Wedding Day – July 12, 1963

Everything clicked into place, and I pleaded with Norma to make my apologies and forget her attempt to play Cupid. She assured me her uncle was a nice person and not a delinquent. I could see she was not going to give up, and that, combined with my curiosity, caused me to meet her hoody uncle. I guess the rest belongs to history, but this is the part where I become analytical.

I was only 16 when I met that young man, and in my days’ girls graduated from high school, got married and started a family. If they went to college, they were not there for a diploma, at least not for themselves. They were there to meet “Mr. Right” and then help him get his diploma so he could properly care for the family they would start producing immediately. I grant it was a time when things started to change. I know girls from my graduating high school class who became well educated, contributing members of our world on their own merits. I was not one of them. In seeing things from the valuable vantage point called retrospect, I should have gone to college, but for whatever reason, it never seemed an option for me. My natural inclination bent to getting married and raising a family sooner rather than later. Honestly, I never put a lot of thought into getting married. It just seemed the thing to do. It was not the ideal way to start a marriage, but I feel lucky to marry the man I did, because like I said, I didn’t think about it very much.

My husband is not the kind of man who would stifle my ambitions or thwart my dreams. He has always encouraged me to do more and not be satisfied with the norm. He has never had so much ego that he couldn’t compliment my endeavors at self-improvement. I love my eternal companion. He is probably not the most handsome of men, and his physique is not the kind women drool over. He’s not wealthy, but he doesn’t need to put anyone down to build himself up. He gives a lot to our relationship, and maybe he realized a long time ago that the little girl he married had a lot of needs, and the best way to keep our marriage healthy was to encourage her to make the most of herself.
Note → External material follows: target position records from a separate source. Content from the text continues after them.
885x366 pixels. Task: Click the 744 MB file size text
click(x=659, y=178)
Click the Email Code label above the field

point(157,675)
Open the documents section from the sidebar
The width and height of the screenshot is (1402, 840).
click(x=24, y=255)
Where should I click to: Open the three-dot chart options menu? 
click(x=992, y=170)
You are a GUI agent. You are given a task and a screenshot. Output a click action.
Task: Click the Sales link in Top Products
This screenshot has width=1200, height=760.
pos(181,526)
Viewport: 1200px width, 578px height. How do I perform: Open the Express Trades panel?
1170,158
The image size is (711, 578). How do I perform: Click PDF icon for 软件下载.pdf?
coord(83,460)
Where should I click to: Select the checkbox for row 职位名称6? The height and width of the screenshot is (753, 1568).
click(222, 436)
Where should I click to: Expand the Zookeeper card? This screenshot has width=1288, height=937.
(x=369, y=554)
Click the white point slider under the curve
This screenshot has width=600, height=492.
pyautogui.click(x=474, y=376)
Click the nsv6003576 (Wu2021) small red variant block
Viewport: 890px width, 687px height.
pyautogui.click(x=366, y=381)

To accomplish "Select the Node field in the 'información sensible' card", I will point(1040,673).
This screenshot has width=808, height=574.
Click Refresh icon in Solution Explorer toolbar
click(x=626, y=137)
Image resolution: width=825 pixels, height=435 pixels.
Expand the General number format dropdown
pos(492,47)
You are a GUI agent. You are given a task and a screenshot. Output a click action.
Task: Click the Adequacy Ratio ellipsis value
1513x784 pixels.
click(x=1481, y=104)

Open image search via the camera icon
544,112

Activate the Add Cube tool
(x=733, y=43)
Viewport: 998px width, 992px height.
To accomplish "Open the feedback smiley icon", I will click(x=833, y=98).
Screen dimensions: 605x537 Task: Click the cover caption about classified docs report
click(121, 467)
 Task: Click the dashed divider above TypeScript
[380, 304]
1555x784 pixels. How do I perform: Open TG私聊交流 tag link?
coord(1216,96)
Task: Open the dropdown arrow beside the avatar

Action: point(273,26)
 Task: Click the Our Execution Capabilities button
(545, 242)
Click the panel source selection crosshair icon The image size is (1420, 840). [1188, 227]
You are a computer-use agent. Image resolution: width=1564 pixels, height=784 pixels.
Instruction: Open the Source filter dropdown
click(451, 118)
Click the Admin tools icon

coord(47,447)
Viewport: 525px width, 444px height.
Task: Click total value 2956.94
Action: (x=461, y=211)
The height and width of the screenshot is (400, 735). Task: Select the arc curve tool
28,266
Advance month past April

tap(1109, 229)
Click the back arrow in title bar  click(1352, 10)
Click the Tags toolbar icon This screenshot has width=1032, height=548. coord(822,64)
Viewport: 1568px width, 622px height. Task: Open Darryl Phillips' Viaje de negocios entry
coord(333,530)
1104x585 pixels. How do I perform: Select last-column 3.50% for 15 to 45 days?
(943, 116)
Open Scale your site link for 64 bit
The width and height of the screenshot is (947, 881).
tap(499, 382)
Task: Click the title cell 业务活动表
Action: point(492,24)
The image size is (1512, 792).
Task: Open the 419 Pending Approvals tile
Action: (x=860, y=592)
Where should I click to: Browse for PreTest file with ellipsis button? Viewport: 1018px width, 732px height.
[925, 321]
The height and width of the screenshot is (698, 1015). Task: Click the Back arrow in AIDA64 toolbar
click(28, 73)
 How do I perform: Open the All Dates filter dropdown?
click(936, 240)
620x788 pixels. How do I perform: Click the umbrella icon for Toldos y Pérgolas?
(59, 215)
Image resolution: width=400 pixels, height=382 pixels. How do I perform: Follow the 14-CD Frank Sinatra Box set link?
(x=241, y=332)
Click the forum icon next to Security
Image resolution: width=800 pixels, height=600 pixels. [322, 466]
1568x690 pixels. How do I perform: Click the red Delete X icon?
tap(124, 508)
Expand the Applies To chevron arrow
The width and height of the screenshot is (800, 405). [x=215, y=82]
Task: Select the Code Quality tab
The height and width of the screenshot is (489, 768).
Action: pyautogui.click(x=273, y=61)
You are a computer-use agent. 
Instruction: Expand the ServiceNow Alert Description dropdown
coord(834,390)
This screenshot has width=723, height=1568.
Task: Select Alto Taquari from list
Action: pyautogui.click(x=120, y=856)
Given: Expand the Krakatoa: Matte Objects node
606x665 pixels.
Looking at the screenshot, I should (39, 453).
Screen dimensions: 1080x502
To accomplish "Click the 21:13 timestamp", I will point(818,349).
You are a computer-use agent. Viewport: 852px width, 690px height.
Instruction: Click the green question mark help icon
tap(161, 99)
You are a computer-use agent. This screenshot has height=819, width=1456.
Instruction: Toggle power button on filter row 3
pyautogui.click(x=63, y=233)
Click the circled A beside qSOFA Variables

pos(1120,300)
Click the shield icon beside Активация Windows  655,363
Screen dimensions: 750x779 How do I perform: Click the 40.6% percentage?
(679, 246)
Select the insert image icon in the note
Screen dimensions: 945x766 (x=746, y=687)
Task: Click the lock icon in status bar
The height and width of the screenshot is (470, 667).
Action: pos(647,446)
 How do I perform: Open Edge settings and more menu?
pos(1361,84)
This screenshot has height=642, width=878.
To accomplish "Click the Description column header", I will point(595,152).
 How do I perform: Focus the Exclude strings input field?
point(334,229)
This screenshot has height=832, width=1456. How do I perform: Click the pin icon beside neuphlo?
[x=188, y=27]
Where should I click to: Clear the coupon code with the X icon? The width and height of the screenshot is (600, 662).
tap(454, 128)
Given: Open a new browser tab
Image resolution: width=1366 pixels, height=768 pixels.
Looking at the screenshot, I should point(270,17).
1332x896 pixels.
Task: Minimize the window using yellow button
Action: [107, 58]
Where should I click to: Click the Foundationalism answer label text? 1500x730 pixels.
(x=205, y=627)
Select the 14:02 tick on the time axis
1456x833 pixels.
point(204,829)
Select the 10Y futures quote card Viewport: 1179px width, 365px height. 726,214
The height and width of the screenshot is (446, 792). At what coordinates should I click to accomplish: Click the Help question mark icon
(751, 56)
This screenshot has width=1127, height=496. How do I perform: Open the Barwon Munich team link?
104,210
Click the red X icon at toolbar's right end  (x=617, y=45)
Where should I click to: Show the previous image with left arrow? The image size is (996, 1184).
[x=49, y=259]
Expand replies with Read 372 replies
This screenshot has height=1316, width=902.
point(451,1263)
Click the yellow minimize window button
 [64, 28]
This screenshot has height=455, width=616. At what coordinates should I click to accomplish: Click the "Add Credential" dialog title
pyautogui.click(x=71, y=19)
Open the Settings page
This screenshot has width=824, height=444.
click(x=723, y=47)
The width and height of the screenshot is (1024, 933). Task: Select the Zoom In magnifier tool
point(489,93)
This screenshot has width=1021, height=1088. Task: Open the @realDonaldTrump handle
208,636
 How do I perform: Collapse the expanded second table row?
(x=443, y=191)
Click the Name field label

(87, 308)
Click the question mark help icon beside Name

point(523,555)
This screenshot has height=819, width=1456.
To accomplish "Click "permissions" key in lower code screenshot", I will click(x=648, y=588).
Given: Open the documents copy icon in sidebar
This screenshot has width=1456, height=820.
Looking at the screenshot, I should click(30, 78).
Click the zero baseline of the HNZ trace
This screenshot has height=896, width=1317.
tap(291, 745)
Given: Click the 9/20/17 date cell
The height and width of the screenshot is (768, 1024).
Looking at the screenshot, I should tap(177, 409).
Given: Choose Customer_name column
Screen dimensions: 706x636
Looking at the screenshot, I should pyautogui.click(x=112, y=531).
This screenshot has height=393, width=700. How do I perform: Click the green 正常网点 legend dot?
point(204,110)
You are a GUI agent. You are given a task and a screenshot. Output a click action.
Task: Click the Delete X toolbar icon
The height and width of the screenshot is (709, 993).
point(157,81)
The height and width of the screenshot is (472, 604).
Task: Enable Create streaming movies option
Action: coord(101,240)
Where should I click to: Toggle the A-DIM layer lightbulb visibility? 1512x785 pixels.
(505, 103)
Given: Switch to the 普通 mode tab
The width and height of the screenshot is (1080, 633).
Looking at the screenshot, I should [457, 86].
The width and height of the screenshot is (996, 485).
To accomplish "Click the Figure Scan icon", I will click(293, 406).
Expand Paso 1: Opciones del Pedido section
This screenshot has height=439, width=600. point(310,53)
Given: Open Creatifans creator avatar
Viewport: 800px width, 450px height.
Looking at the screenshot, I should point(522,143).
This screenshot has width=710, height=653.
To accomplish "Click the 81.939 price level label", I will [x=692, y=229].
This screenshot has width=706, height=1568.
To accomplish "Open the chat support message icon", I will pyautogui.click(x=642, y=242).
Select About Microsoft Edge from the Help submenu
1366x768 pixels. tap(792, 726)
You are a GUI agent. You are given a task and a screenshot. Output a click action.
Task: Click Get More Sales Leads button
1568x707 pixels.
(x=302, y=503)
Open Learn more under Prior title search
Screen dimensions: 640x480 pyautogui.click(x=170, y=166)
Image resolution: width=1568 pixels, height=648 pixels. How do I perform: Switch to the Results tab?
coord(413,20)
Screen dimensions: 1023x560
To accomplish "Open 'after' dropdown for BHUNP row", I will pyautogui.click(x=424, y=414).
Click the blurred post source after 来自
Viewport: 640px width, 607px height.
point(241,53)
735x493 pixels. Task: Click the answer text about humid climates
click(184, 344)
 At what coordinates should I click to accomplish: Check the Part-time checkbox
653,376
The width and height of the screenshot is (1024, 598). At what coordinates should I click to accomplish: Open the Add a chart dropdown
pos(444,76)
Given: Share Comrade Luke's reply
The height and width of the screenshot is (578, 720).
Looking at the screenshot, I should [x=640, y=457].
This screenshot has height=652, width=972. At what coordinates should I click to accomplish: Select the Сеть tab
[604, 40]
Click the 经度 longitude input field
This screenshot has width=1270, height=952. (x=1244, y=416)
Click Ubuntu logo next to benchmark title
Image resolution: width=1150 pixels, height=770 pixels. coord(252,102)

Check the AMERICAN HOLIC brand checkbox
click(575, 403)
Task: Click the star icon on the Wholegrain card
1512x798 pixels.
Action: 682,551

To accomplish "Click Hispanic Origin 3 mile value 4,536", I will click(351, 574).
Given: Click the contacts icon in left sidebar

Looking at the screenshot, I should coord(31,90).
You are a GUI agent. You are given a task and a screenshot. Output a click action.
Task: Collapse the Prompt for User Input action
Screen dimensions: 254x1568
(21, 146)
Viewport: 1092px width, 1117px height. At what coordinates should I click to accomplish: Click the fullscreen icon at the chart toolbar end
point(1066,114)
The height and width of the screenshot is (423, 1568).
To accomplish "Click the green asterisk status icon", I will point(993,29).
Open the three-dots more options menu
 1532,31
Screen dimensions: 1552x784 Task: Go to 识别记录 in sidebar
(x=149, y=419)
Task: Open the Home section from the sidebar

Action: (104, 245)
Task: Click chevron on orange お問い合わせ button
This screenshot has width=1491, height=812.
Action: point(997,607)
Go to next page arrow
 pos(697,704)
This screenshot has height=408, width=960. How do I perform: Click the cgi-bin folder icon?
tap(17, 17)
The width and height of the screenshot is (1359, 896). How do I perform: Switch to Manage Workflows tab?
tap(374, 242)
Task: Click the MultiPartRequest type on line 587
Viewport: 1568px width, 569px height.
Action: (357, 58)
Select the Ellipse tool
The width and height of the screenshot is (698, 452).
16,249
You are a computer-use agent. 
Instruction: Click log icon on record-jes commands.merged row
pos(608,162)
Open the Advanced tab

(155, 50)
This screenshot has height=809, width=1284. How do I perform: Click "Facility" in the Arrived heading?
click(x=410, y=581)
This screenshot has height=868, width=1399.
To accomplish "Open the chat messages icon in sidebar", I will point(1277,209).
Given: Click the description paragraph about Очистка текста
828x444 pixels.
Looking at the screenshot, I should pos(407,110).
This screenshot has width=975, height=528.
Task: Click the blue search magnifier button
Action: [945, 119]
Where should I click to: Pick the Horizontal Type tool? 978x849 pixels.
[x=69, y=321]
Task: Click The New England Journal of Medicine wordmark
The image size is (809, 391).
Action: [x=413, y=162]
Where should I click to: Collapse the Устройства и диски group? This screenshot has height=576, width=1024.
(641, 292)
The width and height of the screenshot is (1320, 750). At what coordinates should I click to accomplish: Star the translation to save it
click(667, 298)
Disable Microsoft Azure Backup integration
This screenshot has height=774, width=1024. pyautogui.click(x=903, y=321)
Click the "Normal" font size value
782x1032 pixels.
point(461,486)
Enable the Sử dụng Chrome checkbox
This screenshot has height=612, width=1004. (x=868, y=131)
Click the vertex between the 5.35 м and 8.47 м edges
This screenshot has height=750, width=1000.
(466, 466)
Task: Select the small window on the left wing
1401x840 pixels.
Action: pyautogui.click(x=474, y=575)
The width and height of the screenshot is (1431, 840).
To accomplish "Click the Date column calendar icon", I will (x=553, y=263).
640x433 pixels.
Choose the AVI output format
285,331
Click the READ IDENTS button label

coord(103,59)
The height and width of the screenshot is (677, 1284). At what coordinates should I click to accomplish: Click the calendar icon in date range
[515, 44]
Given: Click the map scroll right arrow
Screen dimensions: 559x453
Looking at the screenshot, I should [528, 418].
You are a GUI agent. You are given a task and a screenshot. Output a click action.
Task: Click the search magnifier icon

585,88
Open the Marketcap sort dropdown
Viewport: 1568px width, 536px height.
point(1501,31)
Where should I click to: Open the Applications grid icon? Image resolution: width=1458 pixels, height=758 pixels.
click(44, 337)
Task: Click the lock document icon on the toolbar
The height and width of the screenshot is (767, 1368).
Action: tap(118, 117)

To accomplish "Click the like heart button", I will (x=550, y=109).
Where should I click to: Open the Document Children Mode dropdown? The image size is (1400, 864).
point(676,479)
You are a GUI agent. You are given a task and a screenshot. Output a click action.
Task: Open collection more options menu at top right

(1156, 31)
He has taught me to believe in myself, and it’s funny, but in the whole process of giving, he has taught me to give back to him. It just seems the natural thing to do. He is always willing to allow me the freedom to meet and exceed my goals. In turn, I want him to realize his potential.

Lowell in Belize

I won’t say we have the perfect marriage and the ideal family. We have both grown up a lot in the 56 years of our union, but we’ve seen the importance of adjusting to one another’s changes, and we have managed to raise some good kids.

If there is one thing I would hope to pass on to my children, it is, “Don’t be afraid to allow someone you love to change and never stifle anyone’s curiosity.” Their father is a wonderful example of that kind of “real love” and I think I’m fortunate to be married to him.

55 Years Later

My husband, without a doubt, has been the most influential person in my life and by being so, has exposed me to others along the way who have had a hand in directing me onto a path of self-acceptance, confidence and fulfillment.

 

2 COMMENTS

  1. Janet | 1st Nov 19

    Beautifully said, I would have never expected anyone else to lift you up and always be there if you stumble ♡

  2. Roger | 1st Nov 19

    This is great! I think people have lost what real love is, especially in a marriage. It is a lot of give and take and changing individually and together. And, it is working at adapting to that change as the years go by.